Form of Restricted Stock Unit Agreement under the Amended and Restated 2021 Equity Incentive Plan

EX-10.45 8 vstm-20241231xex10d45.htm EX-10.45

Exhibit 10.45

Name:

[_________]

Number of Restricted Stock Units:

[_________]

Date of Grant:

[_________]

Vesting Commencement Date:

[_________]

VERASTEM, INC.
2021 Equity Incentive Plan

Restricted Stock Unit Agreement

This agreement (this “Agreement”) evidences a grant (the “Award”) of Restricted Stock Units (“RSUs”) by Verastem, Inc., a Delaware corporation (the “Company”), to the individual named above (the “Participant”), pursuant to and subject to the terms of Verastem, Inc. 2021 Equity Incentive Plan (as from time to time amended and in effect, the “Plan”).  Except as otherwise defined herein, all capitalized terms used herein have the same meaning as in the Plan.

1.Grant of RSUs.  On the date of grant set forth above (the “Date of Grant”), the Company granted to the Participant the number of Restricted Stock Units (“RSUs”) set forth above, giving the Participant the conditional right to receive, without payment and pursuant to and subject to the terms and conditions set forth in this Agreement and in the Plan, one share of Stock (a “Share”) with respect to each RSU subject to this Award, subject to adjustment pursuant to Section 7 of the Plan in respect of transactions occurring after the date hereof.  

The RSUs are granted to the Participant in connection with the Participant’s Employment.  
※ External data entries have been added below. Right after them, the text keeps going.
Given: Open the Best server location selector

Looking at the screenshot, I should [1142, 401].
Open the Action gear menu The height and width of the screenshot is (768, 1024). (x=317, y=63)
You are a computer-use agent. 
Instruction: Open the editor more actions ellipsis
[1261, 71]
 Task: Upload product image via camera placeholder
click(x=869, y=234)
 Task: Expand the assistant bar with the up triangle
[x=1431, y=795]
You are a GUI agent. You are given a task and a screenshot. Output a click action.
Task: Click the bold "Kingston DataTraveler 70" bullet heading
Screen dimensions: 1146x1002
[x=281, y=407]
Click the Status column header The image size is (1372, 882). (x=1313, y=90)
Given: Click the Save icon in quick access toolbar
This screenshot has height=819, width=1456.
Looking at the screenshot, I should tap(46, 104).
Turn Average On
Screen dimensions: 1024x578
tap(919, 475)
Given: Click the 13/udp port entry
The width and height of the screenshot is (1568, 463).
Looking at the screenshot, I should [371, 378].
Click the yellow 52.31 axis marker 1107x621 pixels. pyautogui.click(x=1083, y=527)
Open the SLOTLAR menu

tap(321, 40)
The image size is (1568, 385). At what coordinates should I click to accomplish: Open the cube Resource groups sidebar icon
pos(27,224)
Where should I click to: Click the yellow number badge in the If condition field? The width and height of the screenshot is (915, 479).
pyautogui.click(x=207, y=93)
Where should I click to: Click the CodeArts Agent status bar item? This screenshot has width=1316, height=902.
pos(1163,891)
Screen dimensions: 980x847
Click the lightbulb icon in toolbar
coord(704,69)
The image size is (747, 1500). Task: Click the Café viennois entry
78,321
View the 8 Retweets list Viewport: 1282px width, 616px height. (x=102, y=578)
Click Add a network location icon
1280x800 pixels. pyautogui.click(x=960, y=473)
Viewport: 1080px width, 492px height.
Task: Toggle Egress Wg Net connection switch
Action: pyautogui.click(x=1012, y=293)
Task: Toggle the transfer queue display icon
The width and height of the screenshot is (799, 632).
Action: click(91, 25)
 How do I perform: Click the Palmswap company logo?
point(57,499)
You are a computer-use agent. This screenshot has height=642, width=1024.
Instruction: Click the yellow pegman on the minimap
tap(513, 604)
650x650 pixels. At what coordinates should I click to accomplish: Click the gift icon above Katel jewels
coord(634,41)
2.Vesting.  Unless earlier terminated, forfeited, relinquished or expired, the RSUs will vest as to [  ] (with the number of RSUs that vest on each such date being rounded down to the nearest whole RSU and with the Award becoming vested as to one hundred percent (100%) of the RSUs on the final vesting date), in each case, subject to the Participant’s continued Employment through the applicable vesting date. In the event of a Change in Control, all RSUs outstanding and unvested immediately prior to such Change in Control will become fully vested immediately prior to (and subject to the consummation of) such Change in Control. For purposes of this Agreement, “Change in Control” shall mean (i) the acquisition of beneficial ownership (as defined in Rule 13d-3 under the Exchange Act) directly or indirectly by any “person” (as such term is used in Sections 13(d) and 14(d) of the Exchange Act) of securities of the Company representing a majority or more of the combined voting power of the Company’s then outstanding securities, other than an acquisition of securities for investment purposes pursuant to a bona fide financing of the Company; (ii) a merger or consolidation of the Company with any other corporation in which the holders of the voting securities of the Company prior to the merger or consolidation do not own more than fifty (50) percent of the total voting securities of the surviving corporation; or (iii) the sale or disposition by the Company of all or substantially all of the Company’s assets other than a sale or disposition of assets to an affiliate of the Company or a holder of securities of the Company.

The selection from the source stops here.